PCS membership grew by 1.6% in 2020 and 3.6% in 2021.
The union has secured High Court wins against departments that scrapped check-off . In 2018 it secured a £3m out-of-court settlement from the Department for Work and Pensions following a ruling that the department had been wrong in law to end check-off without the consent of officials whose subs were involved.
High Court victories against the Home Office, the then-Department for Communities and Local Government, the Department for Environment, Food and Rural Affairs, and HM Revenue and Customs followed.
In its latest finance report, PCS said its subscriptions accounted for roughly 95% of its income, and that subs income after collection costs had grown by £740,000 in 2022.
The accounts described total net income of £25.62m in 2022, up from £24.89m the previous year. PCS spent a total of £20.20m during the year against a budgeted £21.4m, up from £18.5m in 2021.
The report said the union’s “fighting fund”, which supports members taking targeted industrial action and now offers full pay for affected staff, had grown from £2.27m at the end of 2021 to £3.20m at the end of last year.
PCS’s total staffing costs decreased slightly over the past 12 months – down from £10.34m in 2021 to £10.17m last year. In that time, the union’s full-time equivalent staff numbers dropped from 176 to 171. However, it said it expected headcount to rise this year.

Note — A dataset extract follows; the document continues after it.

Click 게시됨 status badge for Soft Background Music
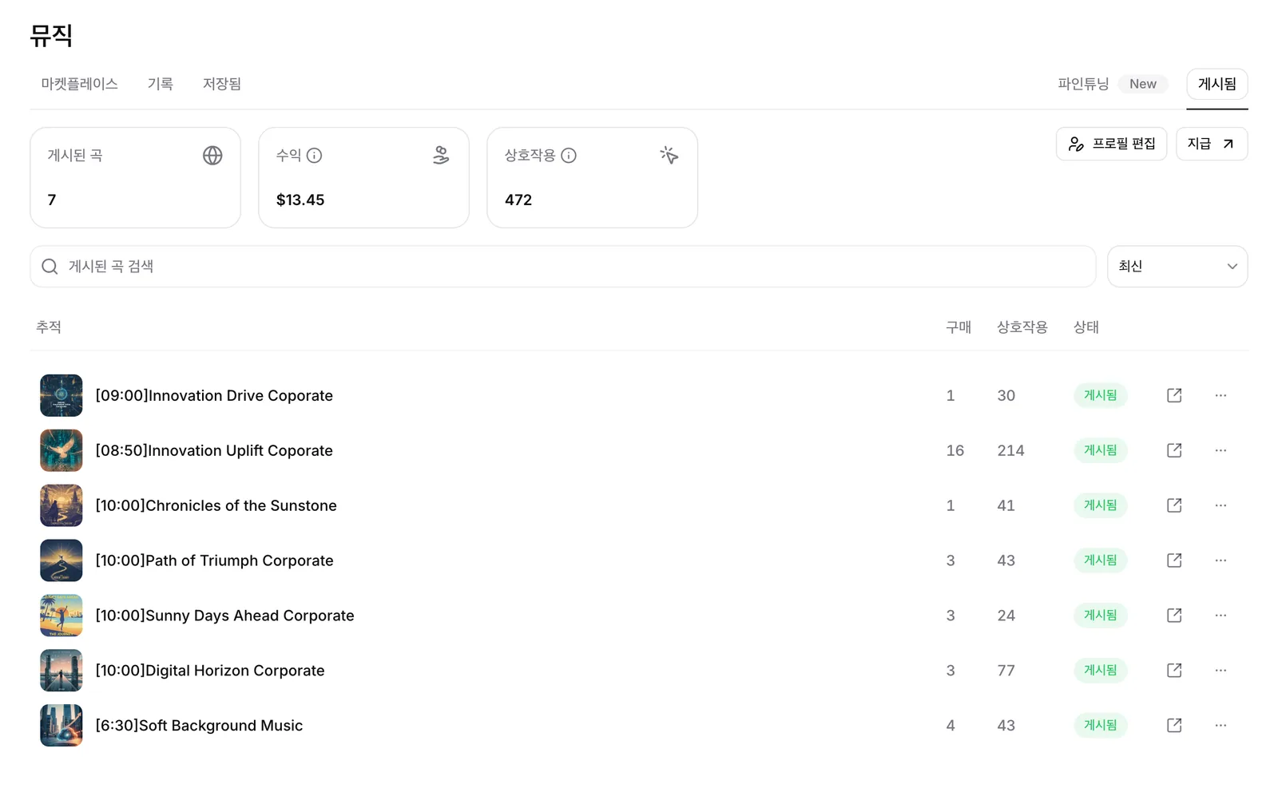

PCS assistant general secretary and national treasurer John Moloney said the union had seen a “considerable improvement” in its finances over the past three years.
He said the continuation of savings achieved during the coronavirus pandemic had “significantly bolstered” the union’s cash reserves, but also stressed the importance of ongoing membership growth.
“We have deployed additional resources into member-facing organising, campaigning, communication, and digital roles for that purpose,” Moloney said.
“The NEC has agreed to continue along a path of financial prudency to ensure we live within our means going forward.
“This cautious approach reflects the fact that we remain in uncertain economic times. However, the union is now better equipped to deal with all eventualities with contingencies in place so that the union can, more easily, adapt to whatever the future holds.”